SUPPLIED ENTRIES:
★ ★ ★ ★

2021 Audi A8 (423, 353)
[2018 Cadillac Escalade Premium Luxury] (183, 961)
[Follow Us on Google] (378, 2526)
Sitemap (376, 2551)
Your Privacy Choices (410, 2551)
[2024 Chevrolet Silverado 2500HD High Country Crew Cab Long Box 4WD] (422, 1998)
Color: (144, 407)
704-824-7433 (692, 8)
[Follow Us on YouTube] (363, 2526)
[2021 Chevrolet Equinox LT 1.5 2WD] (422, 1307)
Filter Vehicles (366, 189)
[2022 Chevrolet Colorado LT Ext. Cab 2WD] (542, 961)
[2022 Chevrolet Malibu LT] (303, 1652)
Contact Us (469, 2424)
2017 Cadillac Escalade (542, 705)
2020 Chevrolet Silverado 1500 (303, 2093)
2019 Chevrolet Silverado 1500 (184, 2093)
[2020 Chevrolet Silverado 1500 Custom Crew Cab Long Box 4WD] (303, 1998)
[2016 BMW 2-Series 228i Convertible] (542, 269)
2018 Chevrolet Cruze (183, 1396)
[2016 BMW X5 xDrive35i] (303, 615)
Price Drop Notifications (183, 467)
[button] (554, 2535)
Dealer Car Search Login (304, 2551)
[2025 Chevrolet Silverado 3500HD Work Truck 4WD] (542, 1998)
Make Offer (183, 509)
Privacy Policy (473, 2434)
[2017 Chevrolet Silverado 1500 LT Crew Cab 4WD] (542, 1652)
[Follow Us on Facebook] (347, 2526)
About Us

★ ★ ★ ★

WHAT TO DO:
Your reply should be nothing but the lines from the one containing "Make Offer (183, 509)" through the last line above, copied exactly; please include both ends.

ANSWER TO THE EXERCISE:
Make Offer (183, 509)
Privacy Policy (473, 2434)
[2017 Chevrolet Silverado 1500 LT Crew Cab 4WD] (542, 1652)
[Follow Us on Facebook] (347, 2526)
About Us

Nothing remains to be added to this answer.